_Exercise prompt_
Would you print every entry exactly as it appears?

_Input material_
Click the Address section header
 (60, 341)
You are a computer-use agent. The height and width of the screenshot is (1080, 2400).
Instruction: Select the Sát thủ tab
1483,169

_Solution to the problem_
Click the Address section header
 (60, 341)
You are a computer-use agent. The height and width of the screenshot is (1080, 2400).
Instruction: Select the Sát thủ tab
1483,169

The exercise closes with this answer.